Purpose: We sought to assess the long-term association of bone mineral density with total, cardiovascular, and non-cardiovascular mortality.
Methods: The First National Health and Nutrition Examination Survey data were obtained from a nationally representative sample of non-institutionalized civilians. A cohort aged 45 through 74 years at baseline (1971-1975) was observed through 1992. Subjects were followed for a maximum of 22 years. Included in the analyses were 3501 white and black subjects. Death certificates were used to identify a total of 1530 deaths.
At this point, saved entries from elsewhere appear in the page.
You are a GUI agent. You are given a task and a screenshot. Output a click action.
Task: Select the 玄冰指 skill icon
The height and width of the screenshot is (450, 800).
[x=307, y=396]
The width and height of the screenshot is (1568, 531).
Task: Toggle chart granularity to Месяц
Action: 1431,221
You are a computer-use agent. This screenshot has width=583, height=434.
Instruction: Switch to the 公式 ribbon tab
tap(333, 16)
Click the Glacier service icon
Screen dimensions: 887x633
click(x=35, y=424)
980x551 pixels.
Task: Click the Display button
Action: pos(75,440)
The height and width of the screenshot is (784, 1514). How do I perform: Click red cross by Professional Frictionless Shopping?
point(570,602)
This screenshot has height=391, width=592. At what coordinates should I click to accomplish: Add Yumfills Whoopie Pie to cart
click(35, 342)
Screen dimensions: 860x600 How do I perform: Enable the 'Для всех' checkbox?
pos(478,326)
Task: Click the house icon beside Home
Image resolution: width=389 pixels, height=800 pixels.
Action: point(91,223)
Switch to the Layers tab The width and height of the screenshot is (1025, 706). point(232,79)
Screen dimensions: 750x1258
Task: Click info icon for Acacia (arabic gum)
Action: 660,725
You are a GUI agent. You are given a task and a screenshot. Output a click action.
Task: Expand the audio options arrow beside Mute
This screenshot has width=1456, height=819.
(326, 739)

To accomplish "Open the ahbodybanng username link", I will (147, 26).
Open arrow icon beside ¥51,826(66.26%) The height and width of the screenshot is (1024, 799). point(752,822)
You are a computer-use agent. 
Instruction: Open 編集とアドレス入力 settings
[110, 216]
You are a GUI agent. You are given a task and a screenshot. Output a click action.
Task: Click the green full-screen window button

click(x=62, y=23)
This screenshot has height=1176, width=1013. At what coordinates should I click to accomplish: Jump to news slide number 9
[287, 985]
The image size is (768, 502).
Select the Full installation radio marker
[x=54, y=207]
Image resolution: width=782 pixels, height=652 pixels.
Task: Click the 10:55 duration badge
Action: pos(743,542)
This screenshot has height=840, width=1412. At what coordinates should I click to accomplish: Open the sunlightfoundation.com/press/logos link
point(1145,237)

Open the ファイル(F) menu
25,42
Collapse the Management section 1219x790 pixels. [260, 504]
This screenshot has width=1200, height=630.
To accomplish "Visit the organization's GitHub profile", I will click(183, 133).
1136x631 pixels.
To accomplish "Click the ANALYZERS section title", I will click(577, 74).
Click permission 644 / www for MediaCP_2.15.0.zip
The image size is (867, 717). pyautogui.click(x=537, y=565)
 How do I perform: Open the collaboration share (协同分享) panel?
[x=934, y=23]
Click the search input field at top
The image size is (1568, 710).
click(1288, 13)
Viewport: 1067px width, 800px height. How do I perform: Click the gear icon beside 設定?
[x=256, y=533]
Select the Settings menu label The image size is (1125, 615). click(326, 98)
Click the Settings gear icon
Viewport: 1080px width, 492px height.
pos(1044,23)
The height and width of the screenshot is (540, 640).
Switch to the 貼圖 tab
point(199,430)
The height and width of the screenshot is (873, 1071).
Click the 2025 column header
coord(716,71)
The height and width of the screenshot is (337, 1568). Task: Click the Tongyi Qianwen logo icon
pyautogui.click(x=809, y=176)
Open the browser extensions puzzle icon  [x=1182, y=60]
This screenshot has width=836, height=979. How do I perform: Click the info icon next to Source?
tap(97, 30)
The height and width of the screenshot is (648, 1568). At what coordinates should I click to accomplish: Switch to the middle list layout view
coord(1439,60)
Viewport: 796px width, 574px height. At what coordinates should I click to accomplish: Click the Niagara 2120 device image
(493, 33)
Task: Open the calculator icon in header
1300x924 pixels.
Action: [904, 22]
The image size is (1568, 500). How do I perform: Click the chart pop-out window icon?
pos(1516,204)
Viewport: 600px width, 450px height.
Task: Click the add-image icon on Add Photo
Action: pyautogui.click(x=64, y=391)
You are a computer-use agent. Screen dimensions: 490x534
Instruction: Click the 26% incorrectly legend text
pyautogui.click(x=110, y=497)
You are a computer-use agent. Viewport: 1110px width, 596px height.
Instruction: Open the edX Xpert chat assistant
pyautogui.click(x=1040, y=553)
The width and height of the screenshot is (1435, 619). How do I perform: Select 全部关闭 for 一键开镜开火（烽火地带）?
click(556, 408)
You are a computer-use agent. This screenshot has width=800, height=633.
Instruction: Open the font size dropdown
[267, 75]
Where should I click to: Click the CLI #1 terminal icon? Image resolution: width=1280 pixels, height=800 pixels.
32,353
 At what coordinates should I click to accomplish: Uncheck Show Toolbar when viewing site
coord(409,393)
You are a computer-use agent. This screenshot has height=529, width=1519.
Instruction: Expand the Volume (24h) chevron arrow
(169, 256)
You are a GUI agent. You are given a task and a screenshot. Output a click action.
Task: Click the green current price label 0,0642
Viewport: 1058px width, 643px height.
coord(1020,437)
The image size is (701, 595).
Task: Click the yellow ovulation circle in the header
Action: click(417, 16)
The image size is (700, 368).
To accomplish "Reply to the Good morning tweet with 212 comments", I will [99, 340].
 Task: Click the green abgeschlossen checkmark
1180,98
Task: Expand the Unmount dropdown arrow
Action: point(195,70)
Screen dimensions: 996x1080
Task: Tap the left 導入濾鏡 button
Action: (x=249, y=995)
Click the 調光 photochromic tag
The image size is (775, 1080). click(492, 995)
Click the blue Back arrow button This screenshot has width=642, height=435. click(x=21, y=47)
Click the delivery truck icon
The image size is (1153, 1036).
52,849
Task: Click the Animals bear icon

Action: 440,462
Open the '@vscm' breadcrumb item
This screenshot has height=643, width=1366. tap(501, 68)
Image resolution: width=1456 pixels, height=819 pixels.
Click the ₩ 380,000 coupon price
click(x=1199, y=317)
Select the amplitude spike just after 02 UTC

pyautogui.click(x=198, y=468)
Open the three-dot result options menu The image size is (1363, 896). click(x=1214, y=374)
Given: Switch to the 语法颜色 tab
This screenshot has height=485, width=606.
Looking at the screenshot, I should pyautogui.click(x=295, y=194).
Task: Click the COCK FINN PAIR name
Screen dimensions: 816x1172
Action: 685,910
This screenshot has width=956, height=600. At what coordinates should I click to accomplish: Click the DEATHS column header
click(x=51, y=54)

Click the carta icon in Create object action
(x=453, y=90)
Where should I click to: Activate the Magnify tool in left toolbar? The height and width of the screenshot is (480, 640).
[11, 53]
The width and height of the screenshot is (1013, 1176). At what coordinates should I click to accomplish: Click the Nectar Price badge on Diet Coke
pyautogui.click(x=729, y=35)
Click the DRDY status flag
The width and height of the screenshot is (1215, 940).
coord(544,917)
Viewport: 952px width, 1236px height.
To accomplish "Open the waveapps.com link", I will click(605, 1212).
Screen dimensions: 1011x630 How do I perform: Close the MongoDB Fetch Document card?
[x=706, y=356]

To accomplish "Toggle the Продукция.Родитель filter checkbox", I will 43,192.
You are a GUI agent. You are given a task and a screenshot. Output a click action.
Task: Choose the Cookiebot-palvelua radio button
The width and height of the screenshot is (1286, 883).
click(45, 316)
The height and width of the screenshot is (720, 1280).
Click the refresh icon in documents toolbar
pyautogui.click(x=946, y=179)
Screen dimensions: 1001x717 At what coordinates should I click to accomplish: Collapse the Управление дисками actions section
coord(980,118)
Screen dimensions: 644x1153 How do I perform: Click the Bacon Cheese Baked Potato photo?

Results: Results were evaluated to determine the relative risk for death per 1 SD lower bone mineral density, after controlling for age at baseline, smoking status, alcohol consumption, history of diabetes, history of heart disease, education, body mass index, recreational physical activity, and blood pressure medication. Bone mineral density showed a significant inverse relationship to mortality in white men and blacks, but did not reach significance in white women. Based on 1 SD lower bone mineral density, the relative risk for white men was 1.16 (95% confidence interval (CI), 1.07-1.26, p<.01), while for white women the relative risk was 1.10 (95% CI, 0.99-1.23, p=.07), and in blacks the relative risk was 1.22 (95% CI, 1.05-1.42, p<.01). Bone mineral density was also associated with non-cardiovascular mortality in all three race-gender groups. An association between bone mineral density and cardiovascular mortality was found only in white men.
Conclusions: Bone mineral density is a significant predictor of death from all causes (white men, blacks), cardiovascular (white men only) and other causes combined, in whites and blacks.